Die Arbeitslosenrate wird bis 2017 allerdings auch steigen – und fast die Marke von zehn Prozent erreichen. Wifo-Chef Karl Aiginger spricht dennoch von einer „breiten Erholung in allen EU-Ländern“, die aber „schwach und holprig“ bleibe. Und IHS-Ökonom Helmut Hofer sagt: „Wir haben heuer Sondereffekte, die positiv wirken. Das Risiko einer schwachen Weltkonjunktur würde ich aber auch nicht unterschätzen.“ Das öffentliche Defizit lag im vergangenen Jahr bei minus 1,4 Prozent des BIPs.

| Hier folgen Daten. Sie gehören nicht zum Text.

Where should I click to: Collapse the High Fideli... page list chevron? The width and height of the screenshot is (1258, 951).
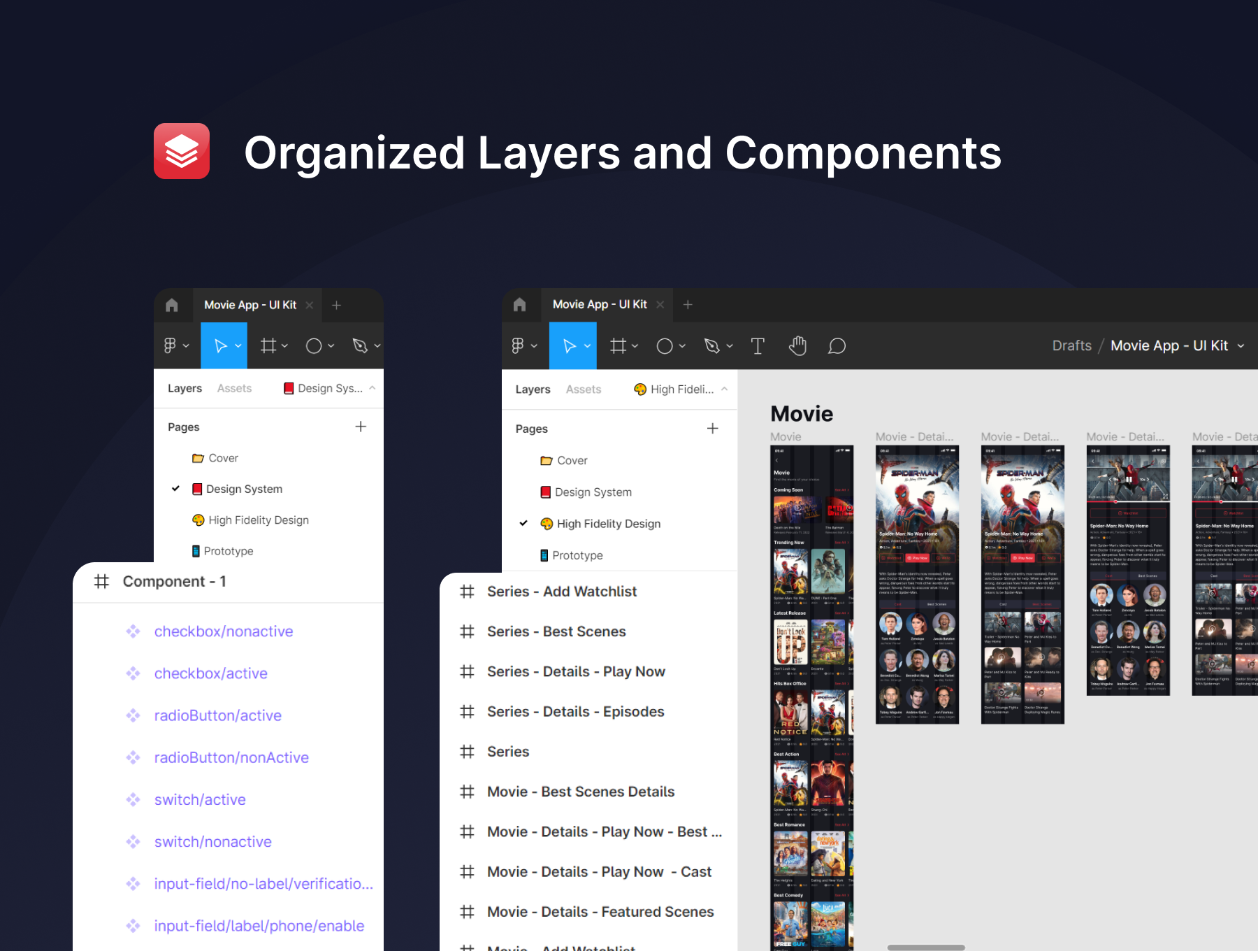click(724, 389)
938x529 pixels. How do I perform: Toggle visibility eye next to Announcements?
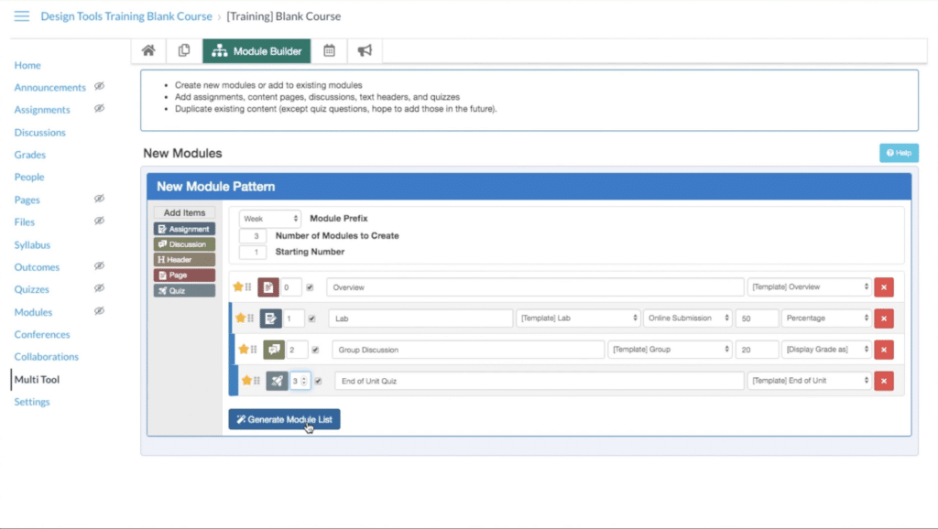tap(99, 87)
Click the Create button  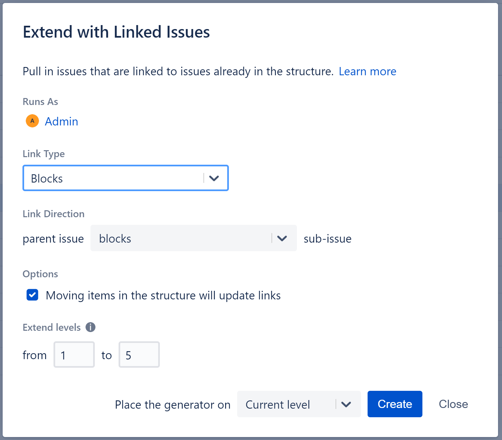point(395,404)
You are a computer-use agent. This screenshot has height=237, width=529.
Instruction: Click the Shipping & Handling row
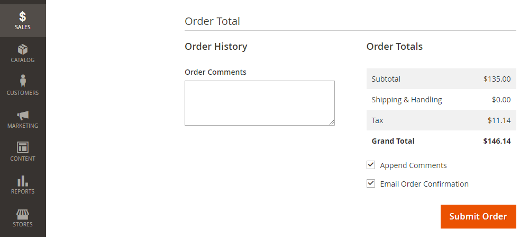(441, 99)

Wifo glaubt nicht an Obergrenze

Wenn es um die Frage der Finanzierung von Steuerreform und Flüchtlingsfrage geht, sind sich Wifo und IHS nicht einig. So erwartet das IHS Probleme bei der Gegenfinanzierung der Steuerreform. Viele der geplanten Einsparungen bei Verwaltung und Förderung würden – wenn überhaupt – erst mit Verzögerung wirksam. Auch die „Selbstfinanzierung“ der Steuerreform durch steigenden Konsum sieht das IHS kritisch und erwartet Verzögerungen. Gemeinsam mit steigenden Kosten in der Flüchtlingskrise geht das IHS von einem Anstieg des Defizits auf zwei Prozent aus.

Das Finanzministerium erwartet heuer Flüchtlingskosten von rund 910 Mio. Euro, die IHS-Prognose liegt leicht darüber. Aber das Wifo hat eine andere Rechnung angestellt. Dort glaubt man nicht, dass die Regierung die selbst gesetzte Obergrenze einhalten kann, und hat auf der Basis von 70.000 neuen Flüchtlingen gerechnet. Das Ergebnis: Die Kosten verdoppeln sich laut Wifo heuer auf fast zwei Mrd. Euro.